Later this year, the IPCC Special Report on 1.5°C will be released and it is very likely to put great emphasis on the importance of carbon capture and storage (CCS) and the role that it needs to play in containing global emissions such that a net-zero emissions outcome can be achieved and within the time needed to limit average surface temperature warming to 1.5°C. This is not a surprise, given the similar story in the IPCC 5th Assessment Report in 2013 for a 2°C outcome. Yet despite the recognition of the role of CCS, the technology is not being deployed at the rate necessary to make a difference, not just to emissions, but also to the cost of the technology itself which will almost certainly fall as experience is gained, supporting infrastructure is built and innovation kicks in.
The Global Carbon Capture and Storage Institute (GCCSI) track CCS development and they note that only 17 CCS Facilities (>400kt CO2 per annum each) with a total capture capacity of approximately 30 MtpaCO2 are operating today. Just five new facilities are under construction.
Recently in The Guardian (Australian edition), an article appeared under the title “It’d be wonderful if the claims made about carbon capture were true”, which turned out to be more a critique of the coal industry than a deep criticism of CCS technology, but titles of that type don’t help the technology gain a true foothold. In a roundabout way, the author also reaches the conclusion that CCS is necessary, but deployment is far too slow.
Technology isn’t the issue holding up the deployment rate; that works just fine. CCS brings together a number of different technologies and processes that have been available in the oil and gas industry for decades and re-purposes them for CO2 capture and storage. Rather, the issue is the economics of doing this; unless there is a clear financial benefit for doing this, it won’t happen. To date that benefit has largely come through enhanced oil recovery (EOR), hence the number of blue coloured projects on the chart. But in a few cases, the benefit has come, at least in part, from a government implemented carbon pricing mechanism.

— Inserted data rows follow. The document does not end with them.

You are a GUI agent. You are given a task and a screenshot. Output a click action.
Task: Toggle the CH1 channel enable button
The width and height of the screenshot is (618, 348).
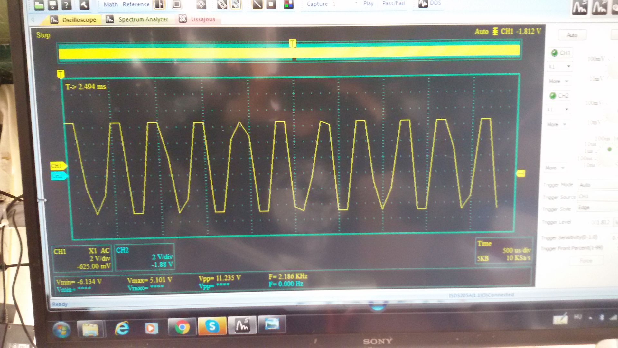[x=560, y=53]
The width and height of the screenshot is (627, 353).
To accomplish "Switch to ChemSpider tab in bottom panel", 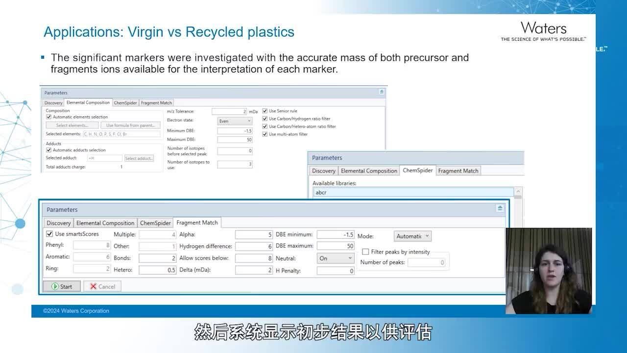I will [155, 223].
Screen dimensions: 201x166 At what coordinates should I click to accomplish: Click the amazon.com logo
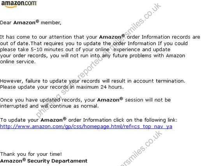click(x=19, y=4)
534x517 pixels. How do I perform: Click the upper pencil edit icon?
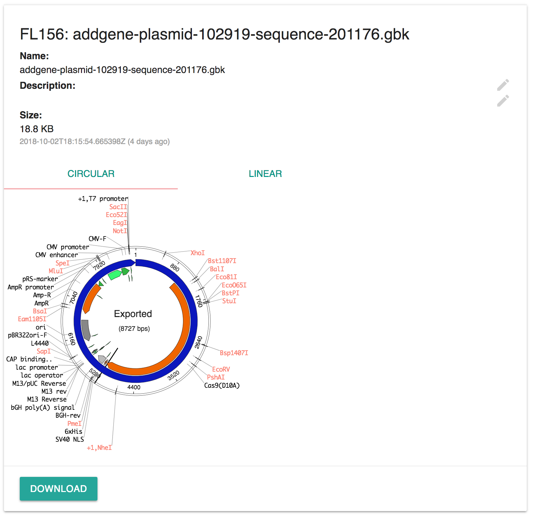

But a CCS white knight has now appeared on the horizon and it is potentially a game changer. The U.S. Congress has considerably expanded what was a modest and limited tax credit for CCS, into something meaningful that ought to accelerate deployment of the technology. On 9th February, Congress passed and the President signed into law a budget agreement that included language to expand a 2009 tax credit for CO2 capture and storage known as 45Q. The key provisions are that for stored CO2, the tax credit rises to $50 per tonne in 2027, while for use (EOR as well as other uses) the equivalent value is $35. The amounts will be adjusted for inflation after 2026. The credit goes to the facility that captures the CO2 and is available for the first 12 years of operation. There is no cap on the arrangement for the tax credit for CCS facilities put into service after 2018 and for which construction has started before 2024 and eligibility is on a performance basis. In order for the capturing facility to receive the credit, certain monitoring and reporting rules apply to the use and storage of the CO2. Under the previous arrangements for 45Q, the tax credit expired after a total 75 million tonnes of CO2 were stored or used for EOR. The 2009 tax credit was $20 for storage and $10 for use. Besides increasing the amount of the credit and certainty regarding its availability, Congress also made the credit available for air capture and storage of CO2, a nascent technology (just the capture part) that may become a key tool for drawing down CO2 from the atmosphere later in the century.
As a result, the USA now has a $50 per tonne carbon pricing mechanism aimed directly at CCS and even more if removal of CO2 from the atmosphere is involved. While $50 per tonne of CO2 isn’t sufficient for every type of CCS project today, this amount could well be enough to unlock a wave of innovative projects, leading to new infrastructure, storage sites and technology improvements, giving birth to a real industry. Politics aside, this contribution from the United States could be the single most important step that any country takes in helping society reach the goal of the Paris Agreement.